Comic creator honored in postal stamp presentation ceremony
Mort Walker was working in New York City as a magazine editor in 1950 when he started drawing Beetle.
“The editor of the Saturday Evening Post said, ‘Why don’t you do something you know about? Why don’t you do some college cartoons?’” Walker said in a phone interview Thursday from his office in Stamford, Conn.
After Walker sketched a few characters, his editor picked one he thought looked funny.
“The future Beetle Bailey,” Walker said.
Inspired by his time at MU in the late 1940s, Walker said he modeled Beetle after David Hornaday, a since-deceased friend from high school and fellow Kappa Sigma fraternity brother.

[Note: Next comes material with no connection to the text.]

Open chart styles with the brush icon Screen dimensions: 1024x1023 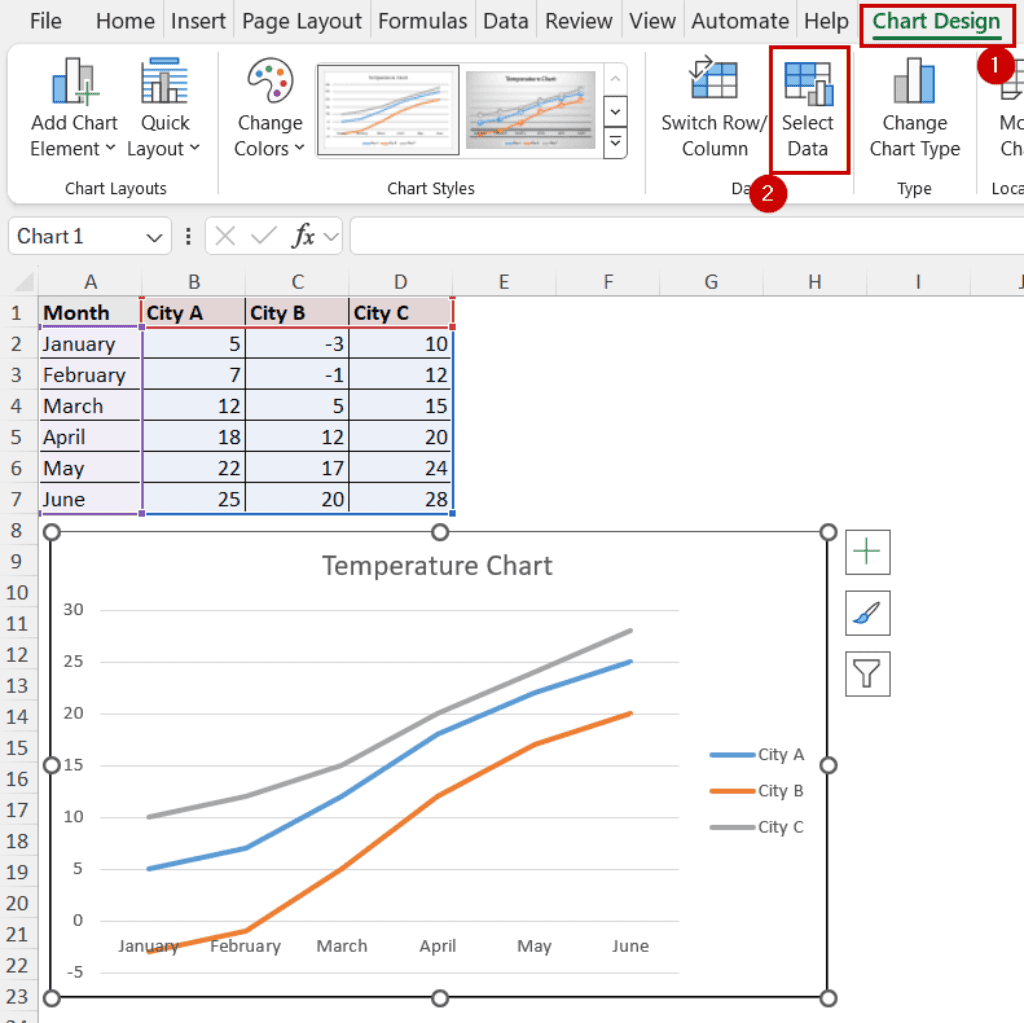pyautogui.click(x=867, y=613)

Walker took Beetle to King Features Syndicate, a comic print company. "They bought him right away,” he said.
The first Beetle Bailey comic strip in 1950 featured The Shack, a campus watering hole where Walker held meetings of ShowMe, a humorous student publication he ran while attending MU.
Unlike Walker, Beetle didn’t do well as a college student.
“College wasn’t a familiar theme with the readers,” Walker said. “The war had started again and my editor said ‘put him in the Army.’”
Walker didn’t want Beetle to enlist but signed him up anyway. He even started Hi and Lois, a family cartoon, because he thought it was the end for Beetle. Instead, it was the opposite.
“Sales just zoomed," Walker said. "Pretty soon I had 1,000 papers instead of 25.”
While The Shack is gone, it is marked by a statue of Beetle. The site will serve as the location for a ceremony at 11 a.m. Friday to present a U.S. Postal Service stamp that features Sarge yelling at Beetle.
Walker won’t be attending but said he plans to visit MU in late October for the dedication of the new student center. The center will feature a restaurant dedicated to him as well as a student lounge with original booths and other pieces of The Shack.
On Sept. 4, the Beetle Bailey comic strip will celebrate its 60th anniversary. Walker still draws the comic strip by hand and works on it daily with his sons. He attributes Beetle’s long-term success to basing characters on real-life people.
“It gave me a guide for their personality,” Walker said. “You’ve gotta be consistent, to be true to the characters. People form an affinity towards them. To last 60 years you gotta do something people care about.”